**EXERCISE AIM:** Please reproduce the Vulkan forum post below word for word, in full.

**DOCUMENT PASSAGE:**

########

Help me solve this problem I have with Vulkan


#1

As some of you may know, I’m currently writing a safe wrapper around Vulkan. I have already solved a lot of problems, but I’ve currently been stuck on something for a few days. I’m posting this here because I’m starting to be desperate about this, and I’d like to listen to suggestions from people.

Description of the problem

Vulkan is a low level API that can control the GPU. Contrary to older graphical APIs, Vulkan is very low level and gives you lots of responsibilities. One of these responsibilities is to handle memory safety.

Vulkan has this concept of queues on the GPU to which you submit commands. A queue is very similar to a CPU thread, and the same challenges arise. Take this for example:

We submit some tasks for queues 1 and 2. One of the tasks of queue 2 writes to a buffer, and one of the tasks of queue 1 reads from the same buffer. If the two command executions happen to overlap, you get a data race.

To do so, Vulkan provides semaphores:

Now the memory safety problem is solved. Doing this with the Vulkan API must be done in three phases:

  1. Create a semaphore object.
  2. When you submit the command that writes to the buffer, you must pass the semaphore and ask the implementation to signal it at the end of the task.
  3. When you submit the command that reads from the buffer, you must pass the semaphore and ask the implementation to wait for it to be signaled before starting.

########

**MATERIAL PROVIDED:**
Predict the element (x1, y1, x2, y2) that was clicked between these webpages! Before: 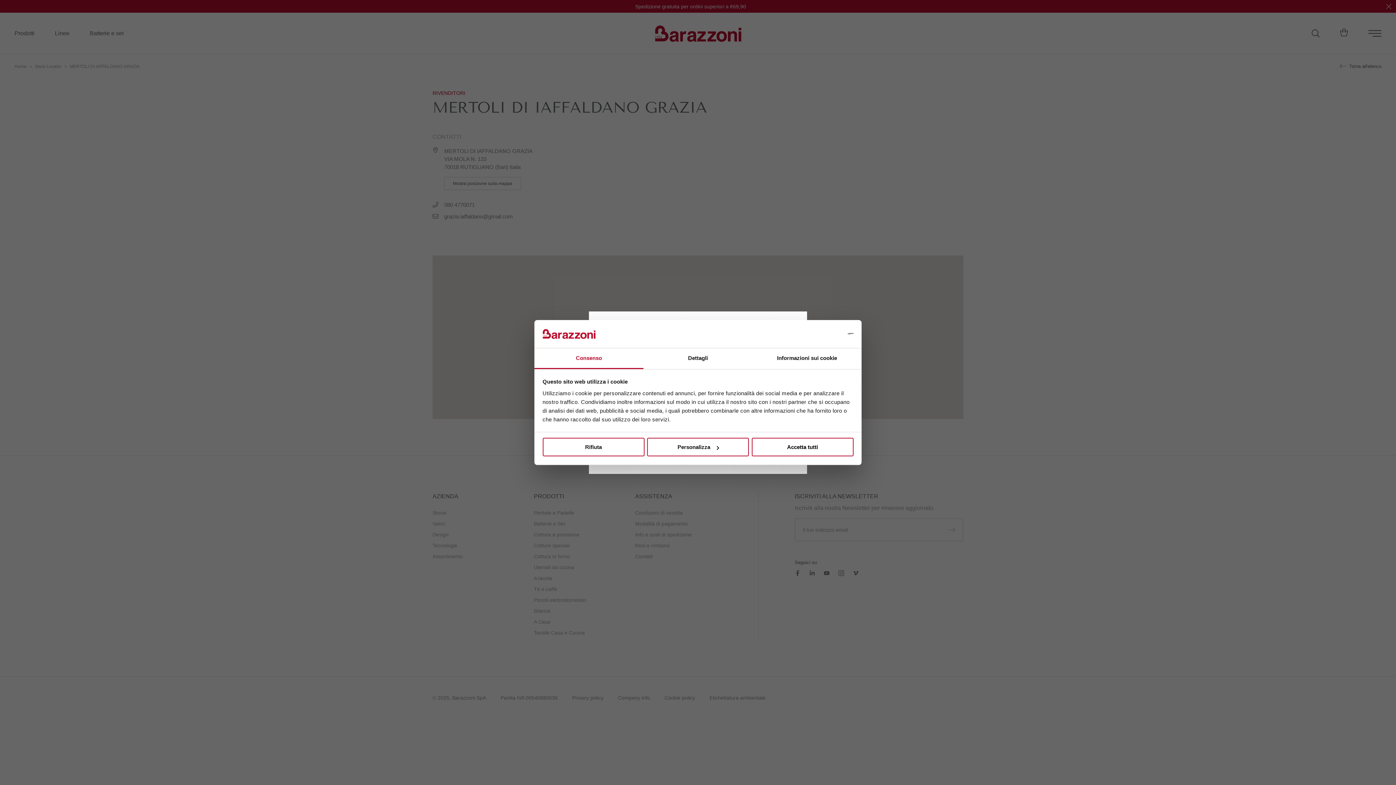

########

**TASK RESULT:**
Help me solve this problem I have with Vulkan


#1

As some of you may know, I’m currently writing a safe wrapper around Vulkan. I have already solved a lot of problems, but I’ve currently been stuck on something for a few days. I’m posting this here because I’m starting to be desperate about this, and I’d like to listen to suggestions from people.

Description of the problem

Vulkan is a low level API that can control the GPU. Contrary to older graphical APIs, Vulkan is very low level and gives you lots of responsibilities. One of these responsibilities is to handle memory safety.

Vulkan has this concept of queues on the GPU to which you submit commands. A queue is very similar to a CPU thread, and the same challenges arise. Take this for example:

We submit some tasks for queues 1 and 2. One of the tasks of queue 2 writes to a buffer, and one of the tasks of queue 1 reads from the same buffer. If the two command executions happen to overlap, you get a data race.

To do so, Vulkan provides semaphores:

Now the memory safety problem is solved. Doing this with the Vulkan API must be done in three phases:

  1. Create a semaphore object.
  2. When you submit the command that writes to the buffer, you must pass the semaphore and ask the implementation to signal it at the end of the task.
  3. When you submit the command that reads from the buffer, you must pass the semaphore and ask the implementation to wait for it to be signaled before starting.